2. Accounting Policies
2.1. Basis of Preparation of Financial Statements
The financial statements have been prepared under the historical cost convention and in accordance with Financial Reporting Standard 102 section 1A Small Entities "The Financial Reporting Standard applicable in the UK and Republic of Ireland" and the Companies Act 2006.
2.2. Turnover
Turnover is measured at the fair value of the consideration received or receivable, net of discounts and value added taxes. Turnover includes revenue earned from the sale of goods and from the provision of services. Turnover is reduced for estimated customer returns, rebates and other similar allowances.
Sale of goods
Turnover from the sale of goods is recognised when the significant risks and rewards of ownership of the goods have transferred to the buyer, usually on delivery of the goods.
Professional services
Turnover from the provision of professional services for surveying,installation and configuration work is recognised when the customer confirms that the work has been completed satisfactorily. Where the company's consultants provide ongoing support under maintenance contracts, turnover is recognised on a percentage completion basis, taking into account the actual and projected costs of fulfilling the contract.
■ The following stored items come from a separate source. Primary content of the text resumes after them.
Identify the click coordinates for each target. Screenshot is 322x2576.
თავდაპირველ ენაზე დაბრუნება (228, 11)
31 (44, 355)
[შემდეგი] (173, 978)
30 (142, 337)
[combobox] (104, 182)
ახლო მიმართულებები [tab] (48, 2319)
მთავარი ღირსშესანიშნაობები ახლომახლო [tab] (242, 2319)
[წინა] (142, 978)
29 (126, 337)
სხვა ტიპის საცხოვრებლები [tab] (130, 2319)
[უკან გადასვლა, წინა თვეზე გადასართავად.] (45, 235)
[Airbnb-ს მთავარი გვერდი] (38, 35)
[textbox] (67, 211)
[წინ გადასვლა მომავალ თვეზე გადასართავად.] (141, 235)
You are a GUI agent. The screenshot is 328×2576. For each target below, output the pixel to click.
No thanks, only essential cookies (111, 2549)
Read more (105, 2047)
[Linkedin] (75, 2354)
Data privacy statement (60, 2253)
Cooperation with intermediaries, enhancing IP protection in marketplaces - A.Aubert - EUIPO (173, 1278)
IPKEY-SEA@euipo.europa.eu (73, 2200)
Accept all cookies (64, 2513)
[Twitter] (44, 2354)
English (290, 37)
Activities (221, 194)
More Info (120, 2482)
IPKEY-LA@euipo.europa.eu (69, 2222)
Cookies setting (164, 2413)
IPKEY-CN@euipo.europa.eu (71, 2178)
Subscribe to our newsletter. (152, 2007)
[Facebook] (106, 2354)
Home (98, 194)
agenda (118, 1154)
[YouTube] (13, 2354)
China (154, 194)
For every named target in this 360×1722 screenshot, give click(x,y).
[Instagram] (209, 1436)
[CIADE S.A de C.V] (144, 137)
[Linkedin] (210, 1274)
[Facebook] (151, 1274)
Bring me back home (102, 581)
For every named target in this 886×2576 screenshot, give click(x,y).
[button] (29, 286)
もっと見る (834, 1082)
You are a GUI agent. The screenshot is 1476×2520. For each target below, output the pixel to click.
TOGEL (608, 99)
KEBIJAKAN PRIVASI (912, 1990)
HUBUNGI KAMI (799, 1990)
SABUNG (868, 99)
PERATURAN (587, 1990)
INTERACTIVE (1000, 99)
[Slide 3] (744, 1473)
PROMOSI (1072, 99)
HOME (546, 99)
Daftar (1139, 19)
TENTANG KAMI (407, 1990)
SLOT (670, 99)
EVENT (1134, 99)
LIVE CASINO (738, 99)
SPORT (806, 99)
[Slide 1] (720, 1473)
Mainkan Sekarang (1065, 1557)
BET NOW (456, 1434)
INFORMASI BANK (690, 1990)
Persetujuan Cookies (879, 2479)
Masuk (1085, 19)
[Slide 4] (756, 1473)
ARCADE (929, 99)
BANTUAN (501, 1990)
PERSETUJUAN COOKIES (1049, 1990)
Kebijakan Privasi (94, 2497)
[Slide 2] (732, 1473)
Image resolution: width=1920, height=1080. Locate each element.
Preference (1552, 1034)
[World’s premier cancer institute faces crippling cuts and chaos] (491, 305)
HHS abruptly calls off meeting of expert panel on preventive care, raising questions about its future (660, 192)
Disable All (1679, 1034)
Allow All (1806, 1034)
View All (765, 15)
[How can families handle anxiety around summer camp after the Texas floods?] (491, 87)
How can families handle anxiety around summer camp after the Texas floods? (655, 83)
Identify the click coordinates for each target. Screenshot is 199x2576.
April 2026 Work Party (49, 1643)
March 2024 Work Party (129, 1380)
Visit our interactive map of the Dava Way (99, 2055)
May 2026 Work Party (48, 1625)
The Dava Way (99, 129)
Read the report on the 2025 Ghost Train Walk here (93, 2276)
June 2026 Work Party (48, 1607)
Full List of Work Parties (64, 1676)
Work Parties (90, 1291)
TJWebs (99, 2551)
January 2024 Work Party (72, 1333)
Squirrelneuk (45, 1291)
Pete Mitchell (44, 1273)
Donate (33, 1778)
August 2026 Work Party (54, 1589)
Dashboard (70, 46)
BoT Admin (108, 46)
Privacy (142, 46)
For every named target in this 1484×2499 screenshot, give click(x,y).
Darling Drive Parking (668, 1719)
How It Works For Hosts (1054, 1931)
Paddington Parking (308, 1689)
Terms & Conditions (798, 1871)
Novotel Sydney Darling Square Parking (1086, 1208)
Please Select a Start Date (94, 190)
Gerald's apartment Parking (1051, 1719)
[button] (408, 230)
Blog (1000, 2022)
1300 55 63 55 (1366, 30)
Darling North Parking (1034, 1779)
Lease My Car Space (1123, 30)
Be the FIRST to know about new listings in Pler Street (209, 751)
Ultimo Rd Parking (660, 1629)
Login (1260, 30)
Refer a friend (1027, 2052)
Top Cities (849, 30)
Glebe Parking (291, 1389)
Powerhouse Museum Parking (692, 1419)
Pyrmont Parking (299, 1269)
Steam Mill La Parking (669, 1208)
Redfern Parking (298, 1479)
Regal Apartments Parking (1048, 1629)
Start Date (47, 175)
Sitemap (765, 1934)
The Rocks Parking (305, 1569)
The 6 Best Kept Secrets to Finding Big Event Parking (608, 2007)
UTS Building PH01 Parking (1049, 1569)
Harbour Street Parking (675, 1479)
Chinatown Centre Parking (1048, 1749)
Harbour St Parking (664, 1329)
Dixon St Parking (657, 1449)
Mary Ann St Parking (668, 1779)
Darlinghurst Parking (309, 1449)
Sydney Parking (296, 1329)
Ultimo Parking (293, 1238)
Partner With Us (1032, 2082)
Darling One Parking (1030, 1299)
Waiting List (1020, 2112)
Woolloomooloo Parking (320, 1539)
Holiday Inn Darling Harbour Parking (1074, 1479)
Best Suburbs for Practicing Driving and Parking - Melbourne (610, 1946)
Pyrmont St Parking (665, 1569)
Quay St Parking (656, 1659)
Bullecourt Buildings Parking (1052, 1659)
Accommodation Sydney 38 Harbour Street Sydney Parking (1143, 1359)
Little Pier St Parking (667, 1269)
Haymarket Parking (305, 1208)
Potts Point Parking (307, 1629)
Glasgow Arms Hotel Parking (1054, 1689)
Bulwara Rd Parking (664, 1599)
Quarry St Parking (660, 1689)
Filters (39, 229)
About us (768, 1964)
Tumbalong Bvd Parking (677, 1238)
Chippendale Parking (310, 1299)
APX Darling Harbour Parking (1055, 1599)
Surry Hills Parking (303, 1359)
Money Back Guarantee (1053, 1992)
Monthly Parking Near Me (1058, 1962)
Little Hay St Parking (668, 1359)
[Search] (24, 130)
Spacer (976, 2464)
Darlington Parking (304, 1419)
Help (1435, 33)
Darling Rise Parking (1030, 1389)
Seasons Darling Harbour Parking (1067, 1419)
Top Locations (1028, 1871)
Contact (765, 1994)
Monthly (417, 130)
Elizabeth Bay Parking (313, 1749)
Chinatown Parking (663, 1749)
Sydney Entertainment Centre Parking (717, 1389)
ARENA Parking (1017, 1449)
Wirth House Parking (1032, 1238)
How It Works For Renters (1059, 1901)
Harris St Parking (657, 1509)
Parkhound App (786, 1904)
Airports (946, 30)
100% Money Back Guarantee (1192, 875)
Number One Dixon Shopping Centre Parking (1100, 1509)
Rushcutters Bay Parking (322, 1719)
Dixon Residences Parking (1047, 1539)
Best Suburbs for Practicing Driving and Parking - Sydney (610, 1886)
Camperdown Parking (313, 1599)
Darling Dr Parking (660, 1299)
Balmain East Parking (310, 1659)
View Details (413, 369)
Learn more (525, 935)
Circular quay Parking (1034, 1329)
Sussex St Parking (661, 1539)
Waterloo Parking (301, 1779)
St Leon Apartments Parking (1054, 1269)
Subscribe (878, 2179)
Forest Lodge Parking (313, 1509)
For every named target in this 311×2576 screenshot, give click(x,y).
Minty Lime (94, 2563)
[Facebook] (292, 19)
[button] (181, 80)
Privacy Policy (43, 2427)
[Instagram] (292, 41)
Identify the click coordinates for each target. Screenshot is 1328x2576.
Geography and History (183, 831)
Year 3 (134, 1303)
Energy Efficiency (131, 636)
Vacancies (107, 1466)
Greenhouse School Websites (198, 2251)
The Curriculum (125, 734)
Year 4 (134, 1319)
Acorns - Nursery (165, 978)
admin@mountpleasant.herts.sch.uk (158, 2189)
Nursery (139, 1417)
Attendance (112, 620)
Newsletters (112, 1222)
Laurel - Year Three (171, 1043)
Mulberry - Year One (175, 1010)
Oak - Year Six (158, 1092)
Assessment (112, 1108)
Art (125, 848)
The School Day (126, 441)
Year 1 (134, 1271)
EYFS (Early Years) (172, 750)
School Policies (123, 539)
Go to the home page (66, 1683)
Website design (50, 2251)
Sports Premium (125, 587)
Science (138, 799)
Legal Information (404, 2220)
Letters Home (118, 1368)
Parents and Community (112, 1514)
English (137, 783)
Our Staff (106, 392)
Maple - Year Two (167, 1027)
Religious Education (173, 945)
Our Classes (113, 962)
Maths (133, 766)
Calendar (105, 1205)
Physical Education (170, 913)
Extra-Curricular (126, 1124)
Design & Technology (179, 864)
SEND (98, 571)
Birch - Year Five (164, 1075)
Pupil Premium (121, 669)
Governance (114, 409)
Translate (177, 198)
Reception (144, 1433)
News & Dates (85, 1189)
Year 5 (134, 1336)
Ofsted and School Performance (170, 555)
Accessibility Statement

2.3. Tangible Fixed Assets and Depreciation
Tangible fixed assets are measured at cost less accumulated depreciation and any accumulated impairment losses. Depreciation is provided at rates calculated to write off the cost of the fixed assets, less their estimated residual value, over their expected useful lives on the following bases:
Leasehold 5 years straight line basis
Plant & Machinery 3 years straight line basis
Motor Vehicles 2 years straight line basis
Fixtures & Fittings 3 years straight line basis
Computer Equipment 3 years straight line basis
2.4. Stocks and Work in Progress
Stocks and work in progress are valued at the lower of cost and net realisable value after making due allowance for obsolete and slow-moving stocks. Cost includes all direct costs and an appropriate proportion of fixed and variable overheads. Work-in-progress is reflected in the accounts on a contract by contract basis by recording turnover and related costs as contract activity progresses.
2.5. Foreign Currencies
Monetary assets and liabilities in foreign currencies are translated into sterling at the rates of exchange ruling at the balance sheet date. Transactions in foreign currencies are translated into sterling at the rate ruling on the date of the transaction. Exchange differences are taken into account in arriving at the operating profit.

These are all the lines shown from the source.